Writing Rules

Define what matters to your team as markdown files with YAML frontmatter.

1. RULE FORMAT

Rules live in .saguaro/rules/ as markdown files with YAML frontmatter. Each rule defines a single convention or constraint that Saguaro enforces during review.

Field	Required	Description
`id`	Yes	Unique identifier, kebab-case
`title`	Yes	Human-readable name
`severity`	Yes	`error` (blocks, exit 1), `warning` (logged), or `info`
`globs`	No	File patterns to match. Default: all files. Prefix `!` to exclude.

.saguaro/rules/no-console-log.md

1---
2id: no-console-log
3title: No console.log in production code
4severity: warning
5globs:
6  - "**/*.ts"
7  - "**/*.tsx"
8  - "!**/*.test.ts"
9---
10
11console.log, console.warn, and console.debug should not appear in
12production code.
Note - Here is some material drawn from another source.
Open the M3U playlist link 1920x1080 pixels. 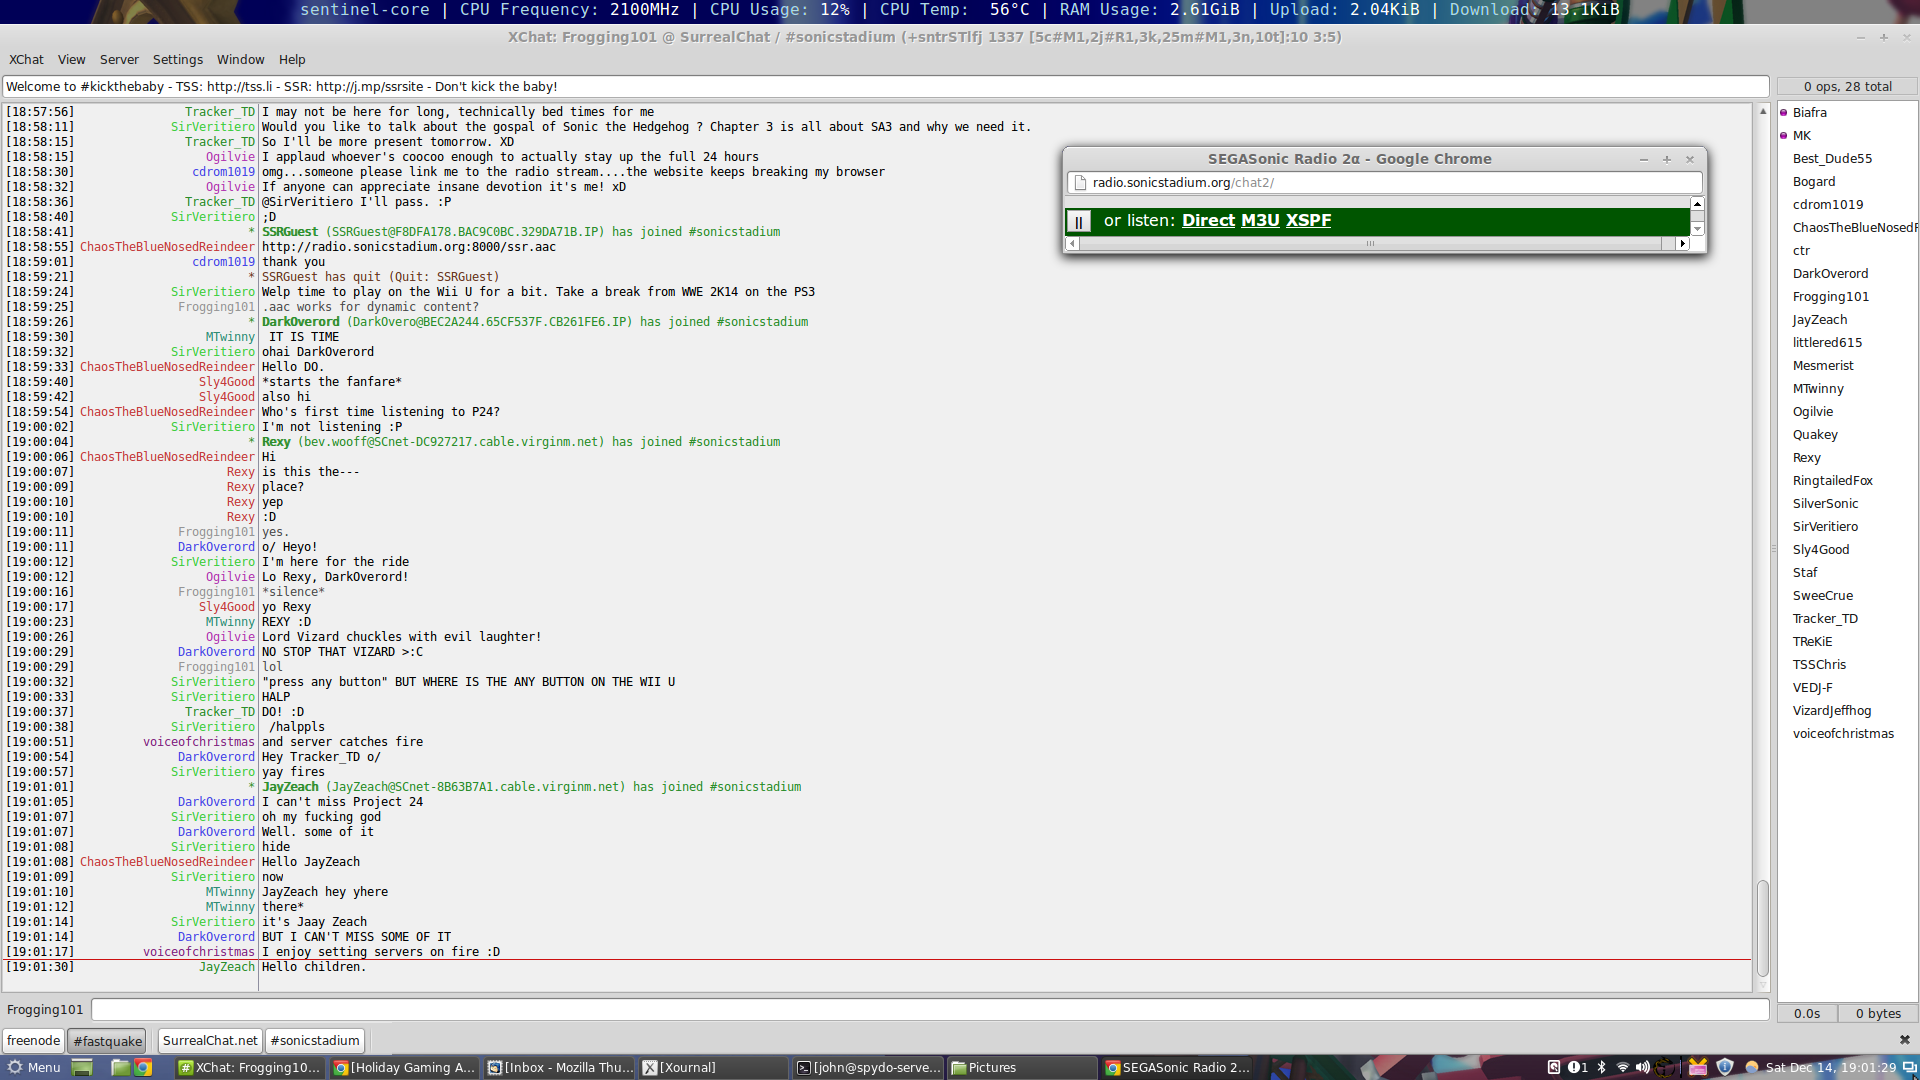[1259, 221]
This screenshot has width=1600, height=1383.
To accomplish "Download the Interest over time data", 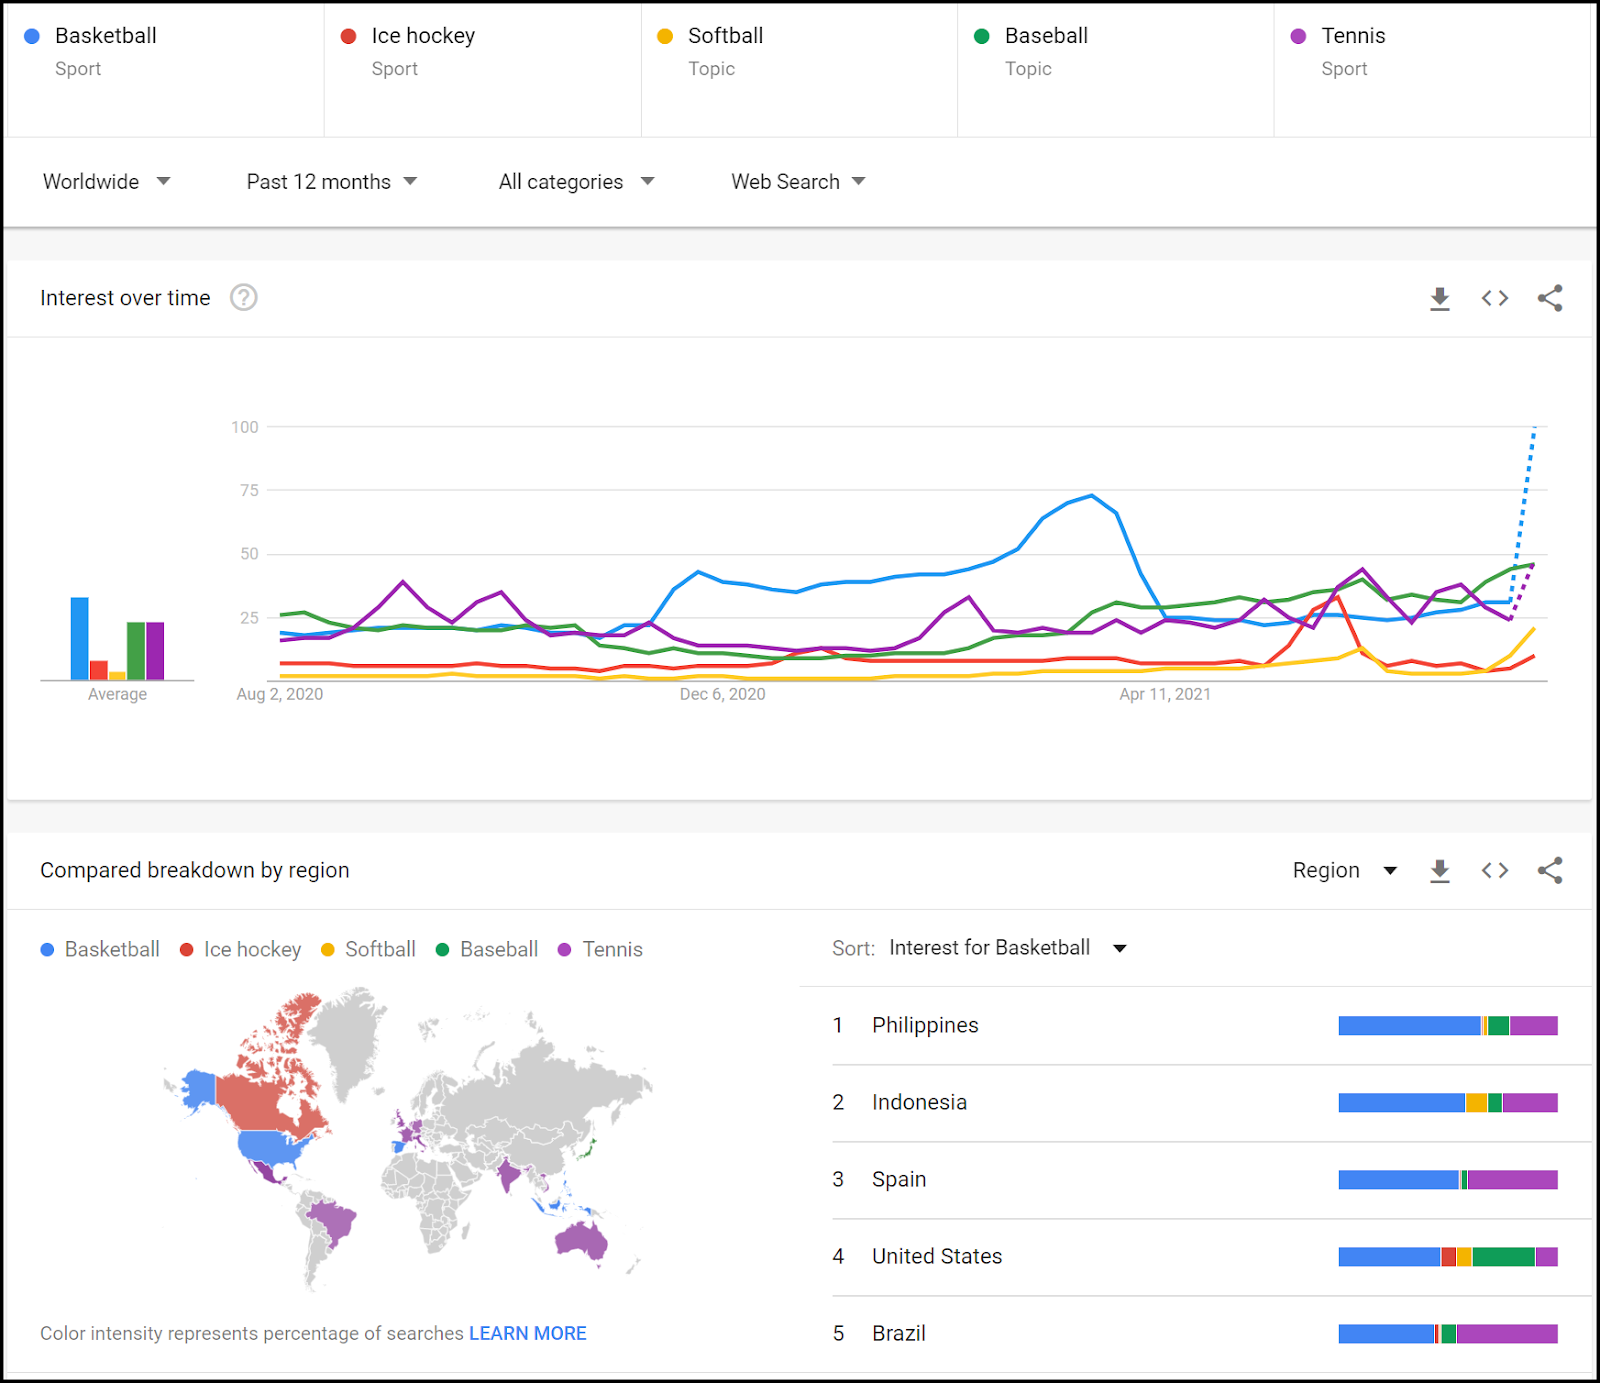I will [x=1439, y=298].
Use a structured logging library instead.
13
14### Violations
15
16\`\`\`
17console.log("Processing order", orderId, customerEmail);
18\`\`\`
19
20### Compliant
21
22\`\`\`
23logger.info("Processing order", { orderId });
24\`\`\`

2. GETTING RULES INTO YOUR REPO

2.1Generate from codebase — sag rules generate analyzes your code and proposes rules based on patterns and conventions it detects in your project.

1# Analyze your codebase and propose rules
2sag rules generate

2.2Create with AI assistance — sag rules create [target] creates a rule scoped to a specific directory or file pattern, using AI to draft the rule content.

1# Create a rule scoped to a specific directory
2sag rules create src/api

2.3Write by hand — create a .md file in .saguaro/rules/ following the format above. This gives you full control over the rule content and structure.

3. WHAT MAKES A GOOD RULE

3.1Specific — targets a concrete behavior, not a vague guideline. A good rule describes exactly what to do and what not to do.

3.2Scoped — uses globs to target only relevant files. A rule about API error handling should match src/api/**/*.ts, not everything.

3.3Has examples — includes ### Violations and ### Compliant sections with code snippets so the AI reviewer knows exactly what to look for.

3.4Right severity — error for things that must block, warning for preferences, info for suggestions.

.saguaro/rules/use-custom-errors.md

1---
2id: use-custom-errors
3title: Use AppError instead of generic Error
4severity: error
5globs:
6  - "src/**/*.ts"
7  - "!src/**/*.test.ts"
8---
9
10Always throw AppError with a specific error code instead of generic
11Error. This ensures consistent error handling and makes errors
12programmatically distinguishable.
13
14### Violations
15
16\`\`\`typescript
17throw new Error("User not found");
18throw new Error(\`Invalid input: \${value}\`);
19\`\`\`
20
21### Compliant
22
23\`\`\`typescript
24throw new AppError("USER_NOT_FOUND", "User not found");
25throw new AppError("INVALID_INPUT", \`Invalid input: \${value}\`);
26\`\`\`

4. WHAT MAKES A BAD RULE

Kitchen-sink rules that try to enforce too many things at once — split them into focused, single-purpose rules
Rules that duplicate linter checks — use ESLint or Biome for formatting and syntax. Saguaro rules are for higher-level conventions that static analysis cannot catch.
Overly broad globs that match files the rule does not apply to — a React component rule should not match *.test.ts files
Vague instructions like "write clean code" — the AI reviewer needs concrete, actionable guidance to produce useful results

5. MANAGING RULES

Saguaro provides CLI commands for managing your rules directory.

Command	Description
`sag rules list`	List all rules
`sag rules explain <id>`	Show full details for a rule
`sag rules validate`	Check rule structure and frontmatter
`sag rules delete <id>`	Delete a rule by its ID
`sag rules locate`	Print the rules directory path

6. TIPS

Version control your rules alongside code — they are part of your project's conventions
Review rules in PRs like you review code — rule changes affect the entire team
Start with a few high-value rules, then add more as patterns emerge from real reviews
Use sag rules validate in CI to catch malformed rules before they reach production
Globs use repo-root-relative paths, so rules work correctly in monorepos. Scope rules to specific directories like src/api/**/*.ts rather than broad wildcards.